I started a couple days ago writing on the "introduce yourself" forum and it gave me alot of chizuk. Because I went ahead and read the handbooks, forums etc. This helped me start the 90 day challenge (something I never would"ve done otherwise).
So first off I would like to give a thanks to all those that replied to my original post and brought me to start this challenge. Every day that I"ve held out so far and biezras Hashem that I will be clean in the future is to your credit
My first post on gye was as follows a letter I almost wrote to a theropist I"ve been seeing for depression, and went as follows
"I didn"t want to wait because i was afraid I'll end up not saying anything. Truth is it makes sense that I"m running away. Running from life or better yet running away from myself. I have what to run away from. I really am a failure and would rather live a fake life then face reality, because every time I tried facing reality I failed. We all do have some monkey in us and we act on whats comfortable. Life ain"t comfortable, or better yet I cant live with myself, so I dont. There is another way to deal with it, but I dont think you"ll approve. Its called suicide. Problem is It wont make things any better, otherwise I wouldve done it already.
People think of me as this great guy but I know the truth.
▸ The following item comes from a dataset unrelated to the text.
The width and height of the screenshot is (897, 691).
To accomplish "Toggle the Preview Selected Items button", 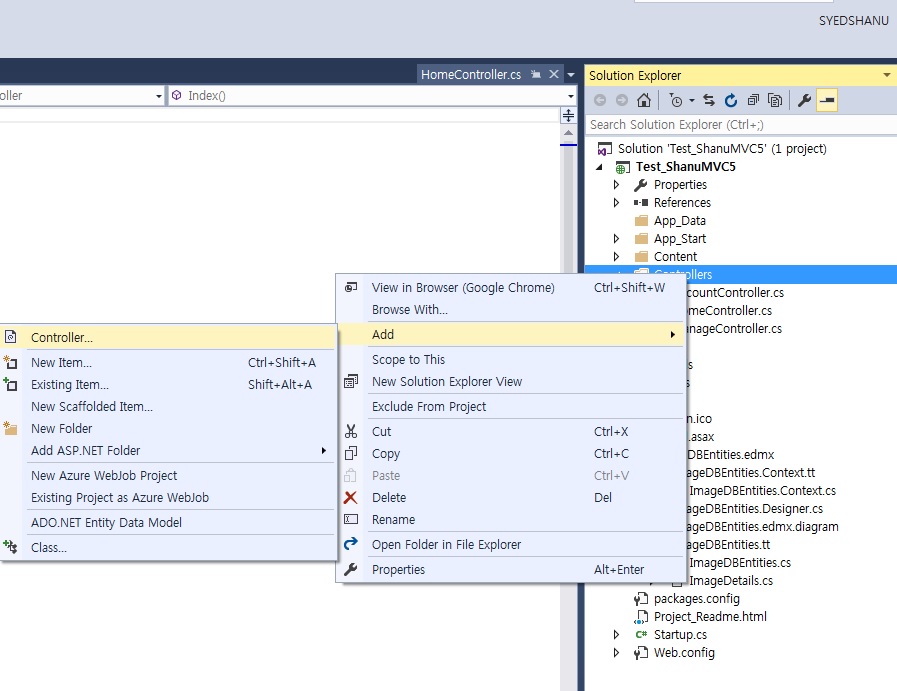I will point(827,100).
I know there aint anything really there . Its a fake a fraud. I know this sounds like Im feeling hopeless, but truth is I am. I turned to oblivion because its so much easier, or better yet its the only thing I can do. After enough times of being punched one tends to stop picking up his face. Its only natural you know. Im sick of this whole life. Sick of being who I am. Sick of pretending to be someone else. I dont even know if ill send you this ill probably just erase it. Its not worth it anyway. I guess it is because even the smallest hope is better then none. flake whats the difference if theres hope if I wont go through with it anyway.
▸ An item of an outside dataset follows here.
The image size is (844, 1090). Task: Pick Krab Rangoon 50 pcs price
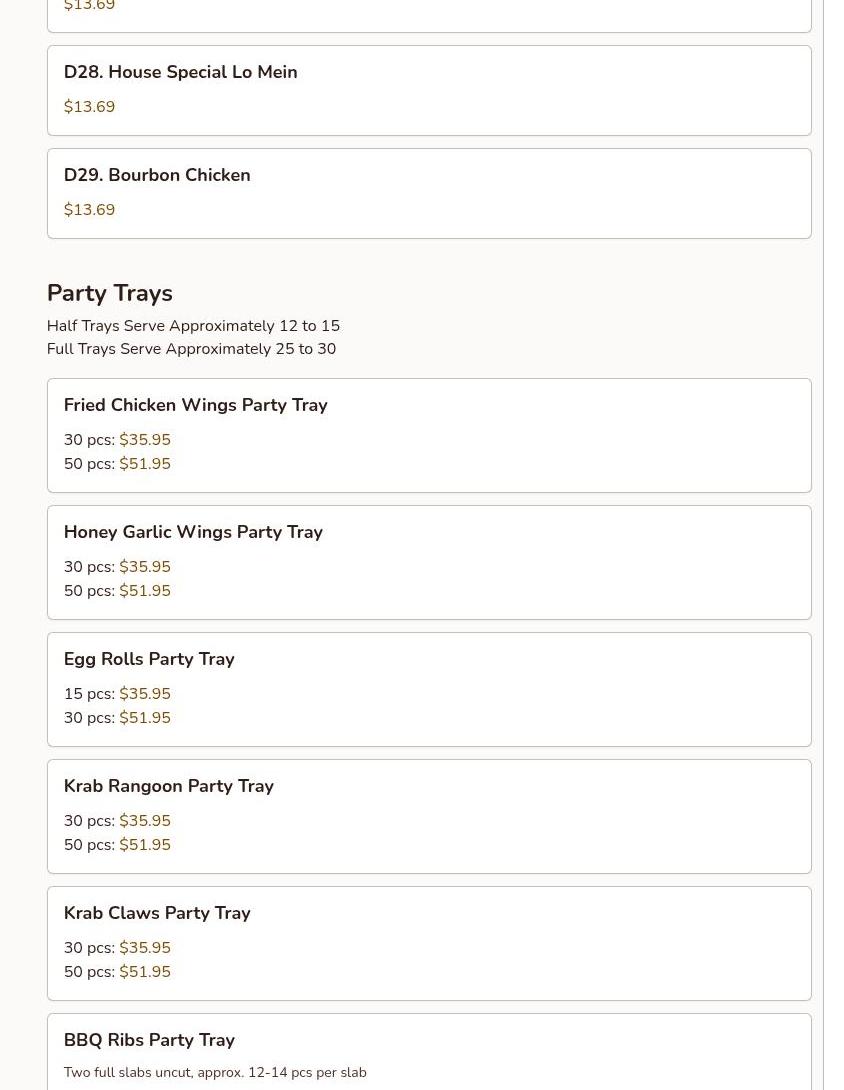tap(117, 845)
dang I do need help, but if I cant face myself how can I expect anyone else to. If I cant admit my reality to myself how can I admit it to someone else. flake this is so stupid maybe I should just jump. Ill tell Hashem I couldnt do it. It was to hard. flakeKKKKKKKK....
Truth is I am getting by this way. It didnt take away the problem, but its that other guy its not me. Ill split my parents into good and bad why not split myself. dang I know this makes no sense but..........................................."
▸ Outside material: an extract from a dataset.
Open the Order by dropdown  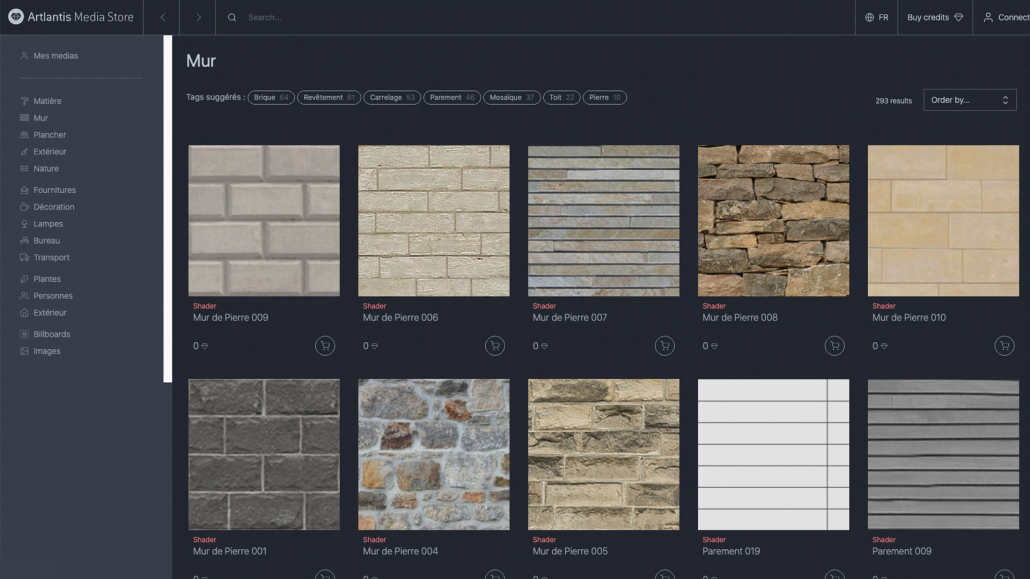(x=968, y=99)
As you can see I was feeling very low and quite desperate. More like hopeless, but I got to say that for the first time since this depression hit (about a year and a half) I really feel hopefull! I feel like I have hope. Hope to become clean. Hope to live a normal life and hope to get back to myself!
I am right now finishing the fifth day that Ive been clean. I can"t believe this myself! Please Hashem, help me together with all those suffering from this terrible sickness to break free and searve you in earnest. Amen.